:: ASSIGNMENT ::
Keeping every word the same, give again only the lines from the one with "Image resolution: width=548" through the end of the data, both included, and leave every picture out.

□ □ □ □ □ □ □

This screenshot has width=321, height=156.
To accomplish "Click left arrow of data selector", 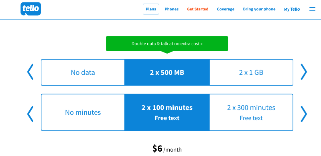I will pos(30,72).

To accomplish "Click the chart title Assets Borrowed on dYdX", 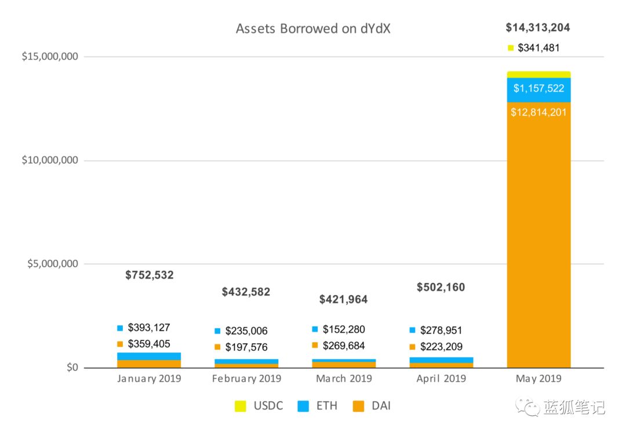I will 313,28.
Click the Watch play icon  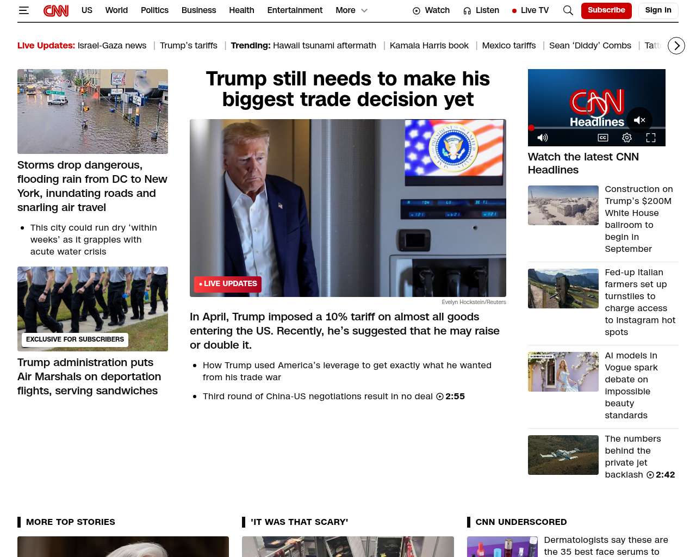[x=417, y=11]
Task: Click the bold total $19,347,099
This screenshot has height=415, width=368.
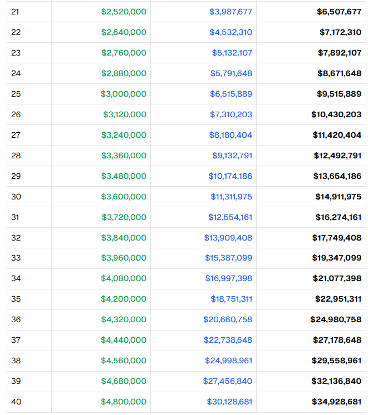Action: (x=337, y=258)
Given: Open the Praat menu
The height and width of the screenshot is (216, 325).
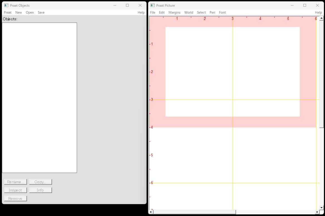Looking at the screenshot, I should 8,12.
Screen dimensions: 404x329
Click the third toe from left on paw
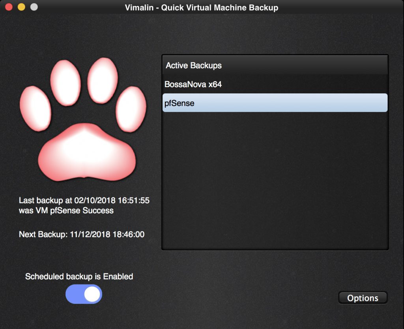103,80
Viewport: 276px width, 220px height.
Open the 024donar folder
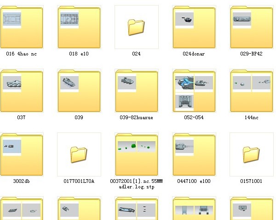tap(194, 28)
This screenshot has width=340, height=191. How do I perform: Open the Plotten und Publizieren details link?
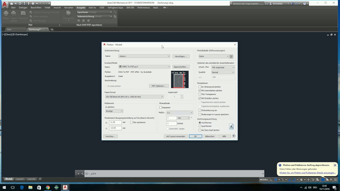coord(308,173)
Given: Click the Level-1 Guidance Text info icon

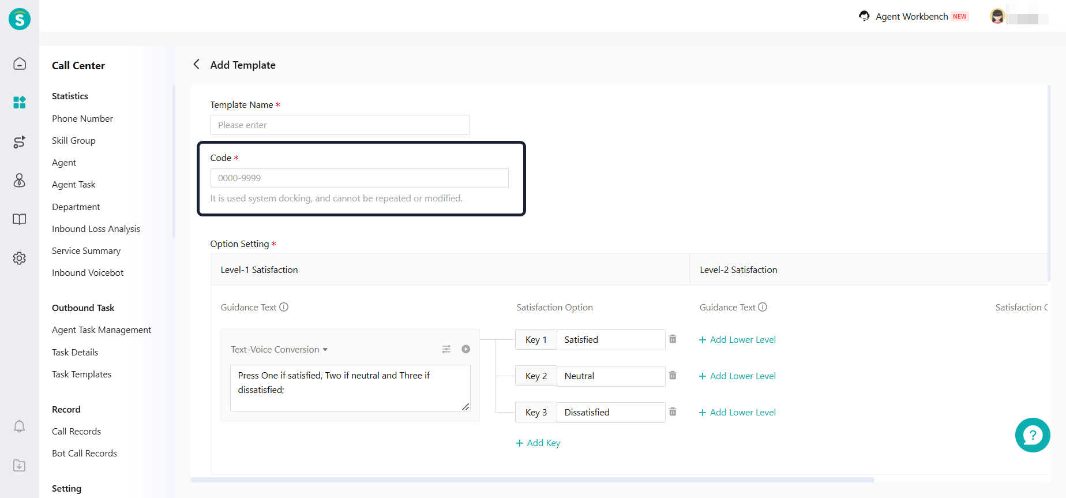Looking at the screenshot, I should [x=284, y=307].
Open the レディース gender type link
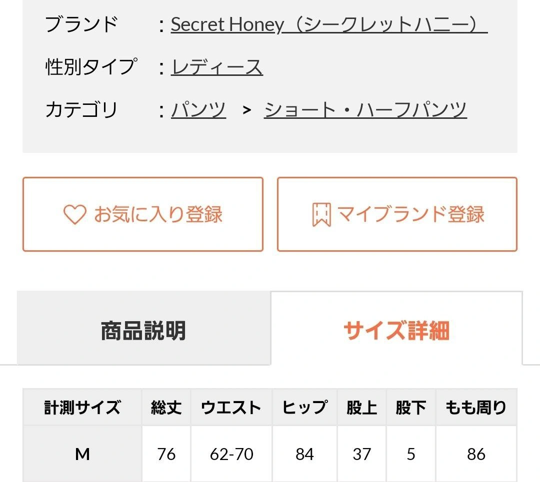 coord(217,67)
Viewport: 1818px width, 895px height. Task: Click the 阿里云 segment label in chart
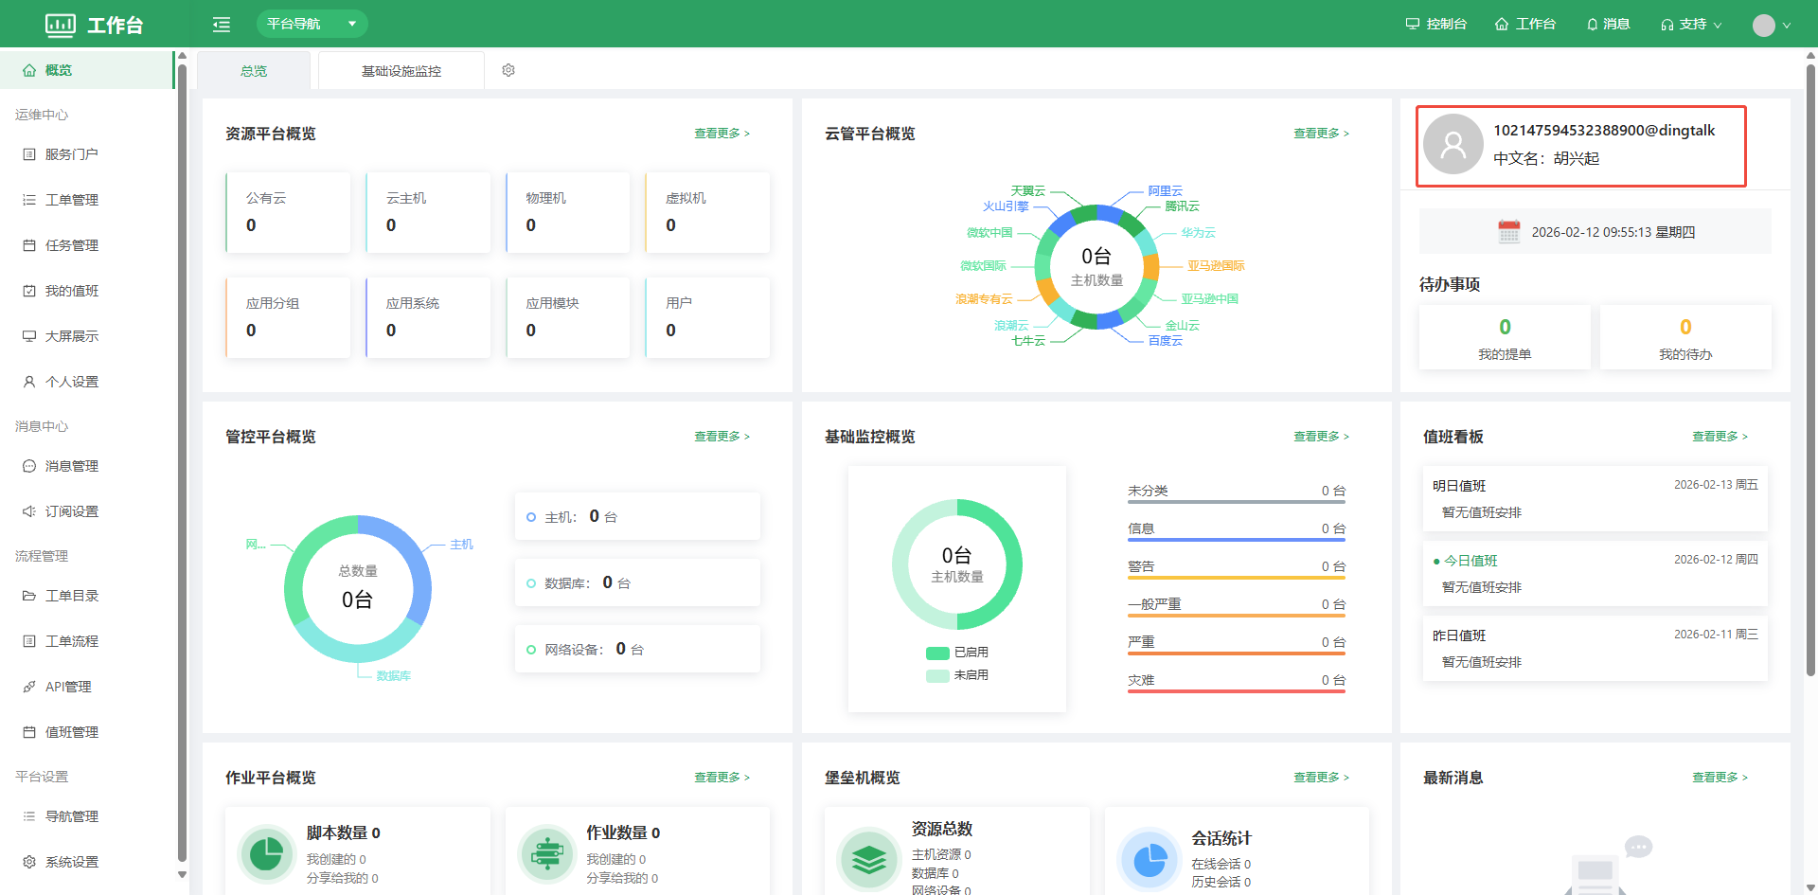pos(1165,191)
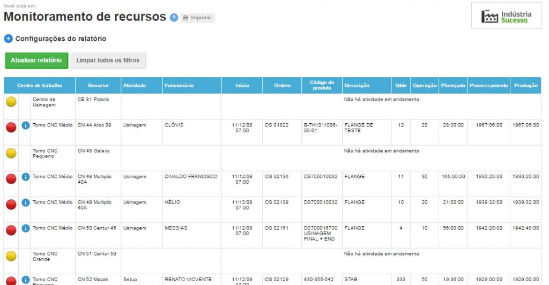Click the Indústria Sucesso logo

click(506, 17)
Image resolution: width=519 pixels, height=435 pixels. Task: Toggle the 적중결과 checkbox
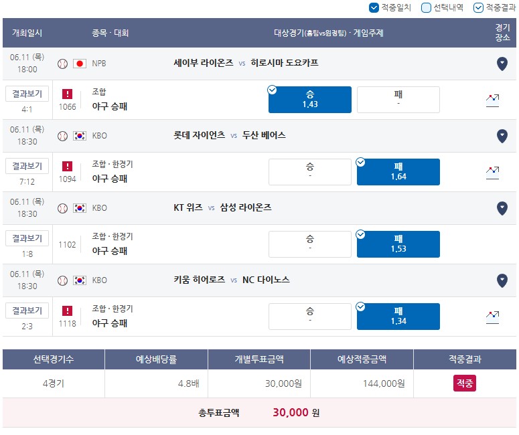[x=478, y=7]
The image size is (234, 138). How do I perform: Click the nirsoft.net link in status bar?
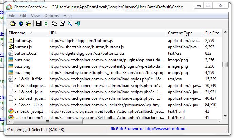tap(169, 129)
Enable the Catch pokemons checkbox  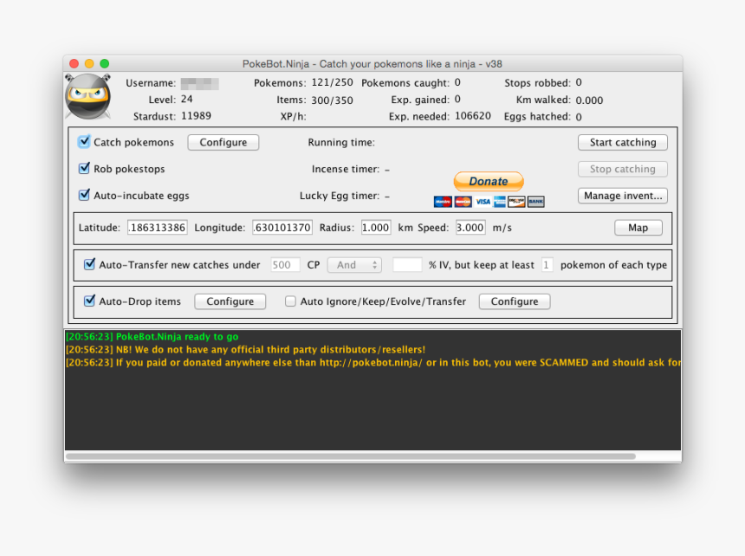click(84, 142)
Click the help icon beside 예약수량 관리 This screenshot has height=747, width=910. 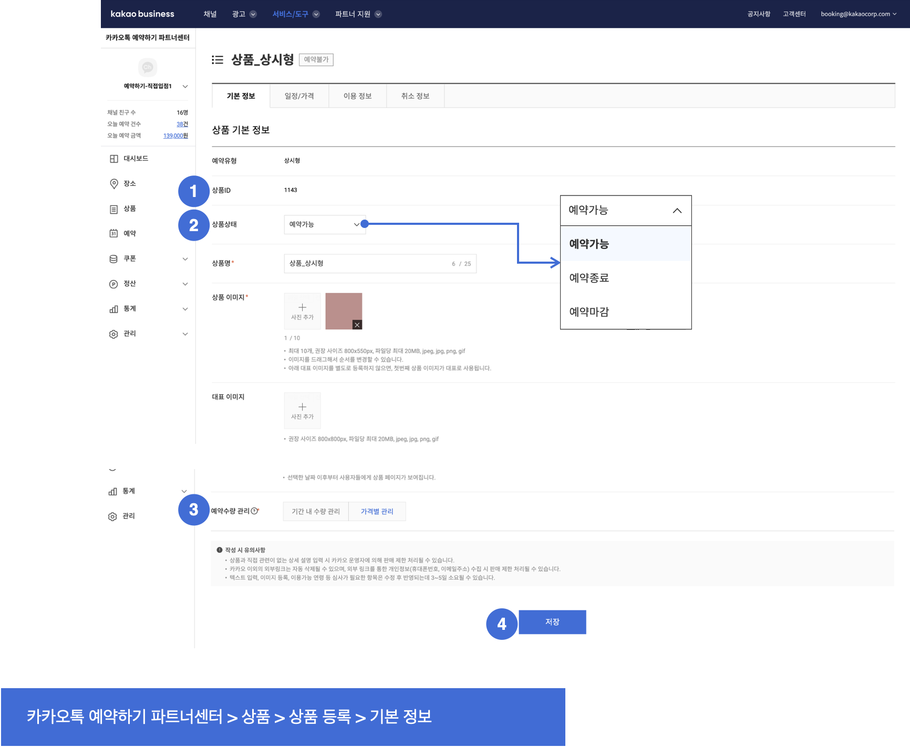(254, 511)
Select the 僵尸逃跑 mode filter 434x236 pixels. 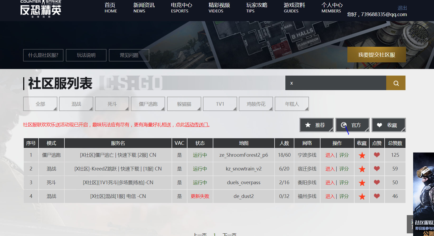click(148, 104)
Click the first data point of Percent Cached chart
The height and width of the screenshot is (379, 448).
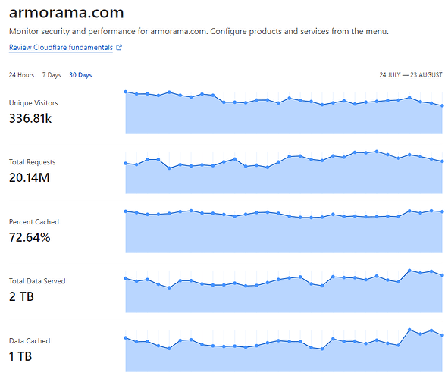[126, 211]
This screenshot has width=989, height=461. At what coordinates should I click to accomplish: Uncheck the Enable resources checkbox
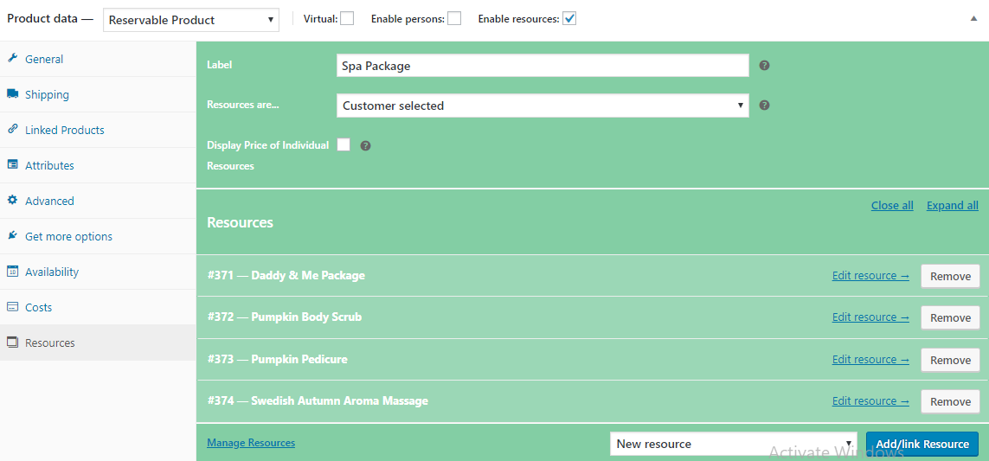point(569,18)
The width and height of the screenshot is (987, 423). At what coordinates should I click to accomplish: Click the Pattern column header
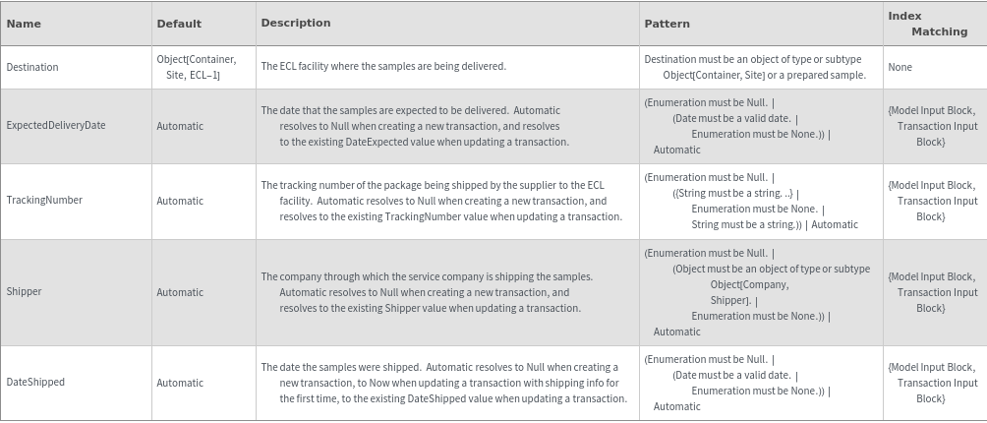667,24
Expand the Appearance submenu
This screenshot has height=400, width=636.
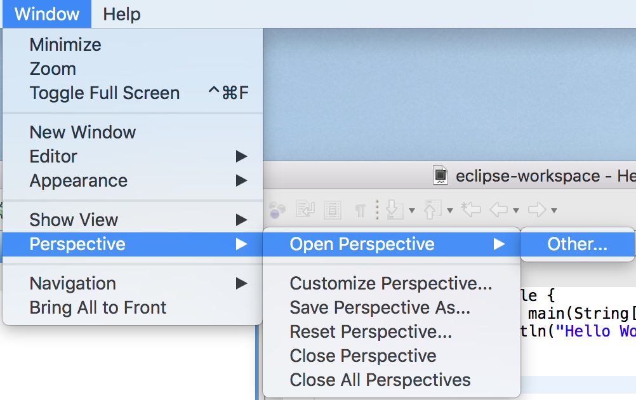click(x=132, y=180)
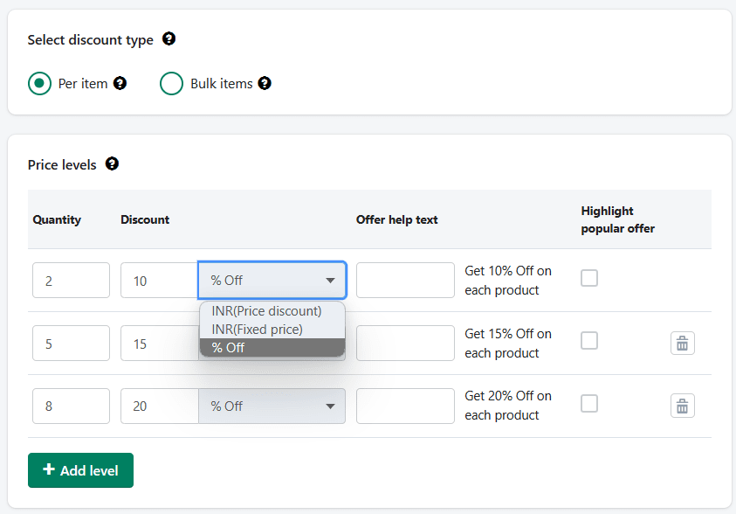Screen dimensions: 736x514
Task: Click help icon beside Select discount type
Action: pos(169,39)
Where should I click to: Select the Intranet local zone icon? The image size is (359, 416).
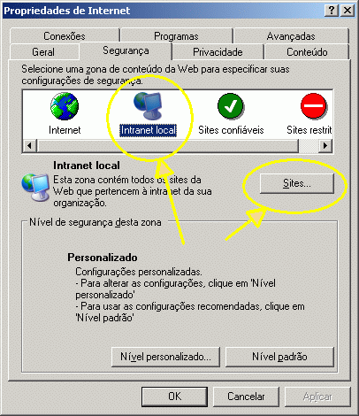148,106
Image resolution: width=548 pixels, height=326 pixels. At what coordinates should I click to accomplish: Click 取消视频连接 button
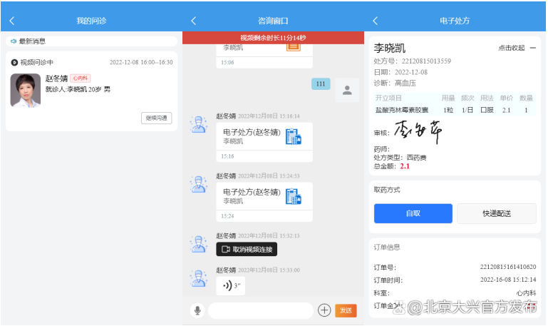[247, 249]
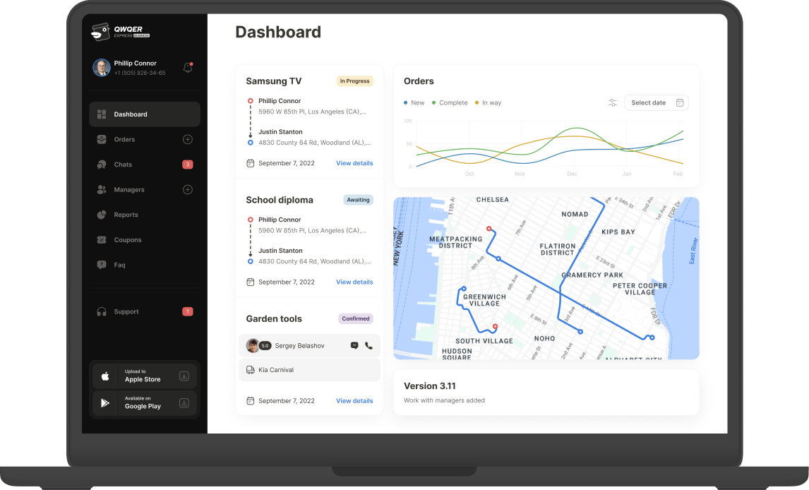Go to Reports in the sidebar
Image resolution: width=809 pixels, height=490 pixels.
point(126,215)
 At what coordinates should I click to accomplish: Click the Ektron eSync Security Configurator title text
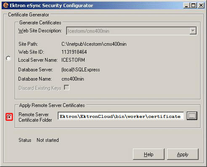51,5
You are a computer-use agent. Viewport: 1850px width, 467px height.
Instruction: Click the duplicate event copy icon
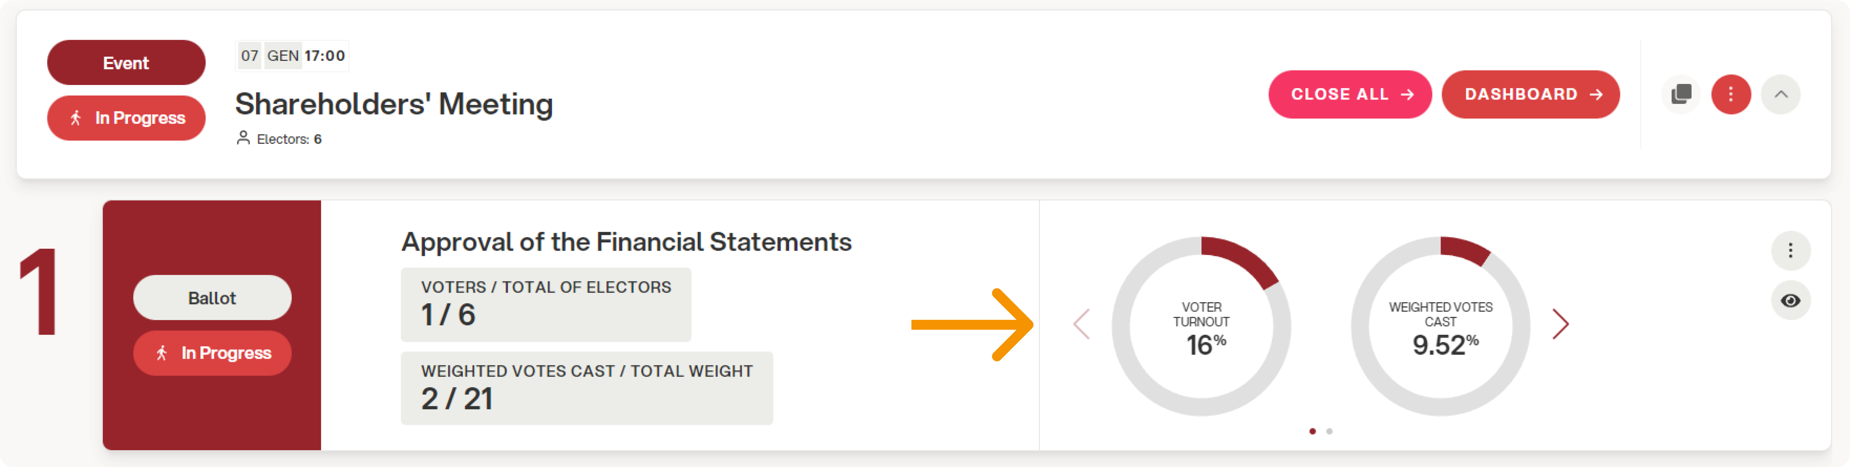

□ □ □ □ □ □ □

:: SOLUTION TO THIS EXERCISE ::
Image resolution: width=548 pixels, height=326 pixels. At what coordinates should I click to accomplish: Click 取消视频连接 button
[247, 249]
Go to Reports in the sidebar
Image resolution: width=809 pixels, height=490 pixels.
point(126,215)
 At what coordinates should I click to accomplish: Click the Ektron eSync Security Configurator title text
51,5
You are a computer-use agent. Viewport: 1850px width, 467px height.
Instruction: Click the duplicate event copy icon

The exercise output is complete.